Gen X and Gen Y employees have limited allegiance to your business. They are highly mobile, have high expectations, and will not work for you until they retire. On the flip side, corporations are not expecting employees to be “company men”, staying for a lifetime of work. As much as employees see companies as stepping stones, companies see many employees as commodities. The dynamic of work and employment has shifted.
Your kids twitter, like, text and are tech savvy. They have different buying habits, increasingly fondling products in brick and mortar stores then buying at the lowest price on line. They hop onto trends faster than before and can render your product to the has-been bin very quickly – potentially with a single viral video or tweet.
Small businesses today have access to technologies, tools and networks that make them globally competitive and extraordinarily agile. Overnight, we have seen IPads, Digital Photography, Wikipedia, Smart Phones, UAVs (drones), and global supply networks. Whole industries have been displaced or realigned. Imagine the World of 2020 or 2050.
Nimbility
All of this churn, change and transformation is hard. It challenges your precepts, and your comfort zone. You must be nimble, or have, as my friend Janet Mason coined, “nimbility”.
Unfortunately, effective strategic planning is not easy. It is easy to regurgitate your existing plan, forecasts, value perceptions and market evaluations. Good luck with that.
In a fast changing world, where even the most powerful brands are not secure from attack, disruptive forces and rapid technological change create opportunity and risk. Your current plan is already obsolete once it is sent to the printer.
Implementing a strategic plan, particularly one that attempts to redefine your business in any significant way or capture a new trend or “blue ocean”, is extremely difficult.

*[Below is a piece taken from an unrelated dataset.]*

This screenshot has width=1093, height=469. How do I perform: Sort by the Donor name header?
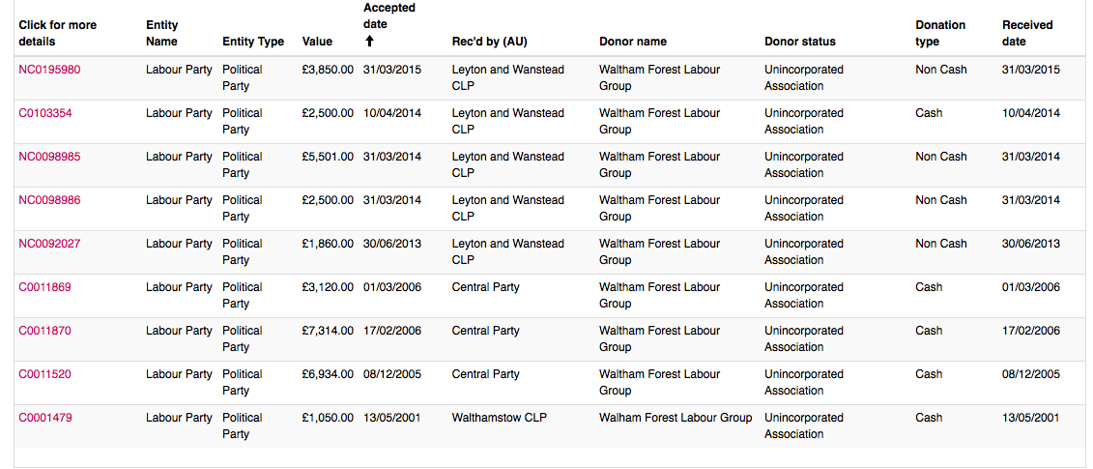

There are powerful forces, both within your company and on the outside that will push back on even the “best” of ideas. Many current successful products and service models were non-existent 10 years ago and were derided as doomed to failure when they first rolled out.
Take heart. There are tools and methodologies and facilitation techniques that will help you to think and adapt with the best of them. Today, if you are a small business with decent financials, you have an unprecedented ability to run with the big boys.
One of the forces that drove us out of the corporate corner office into independent consulting is that this period of flux is tremendously exciting and it is very rewarding to be able to play in multiple sandboxes, seeing the business world evolve through the eyes of multiple clients.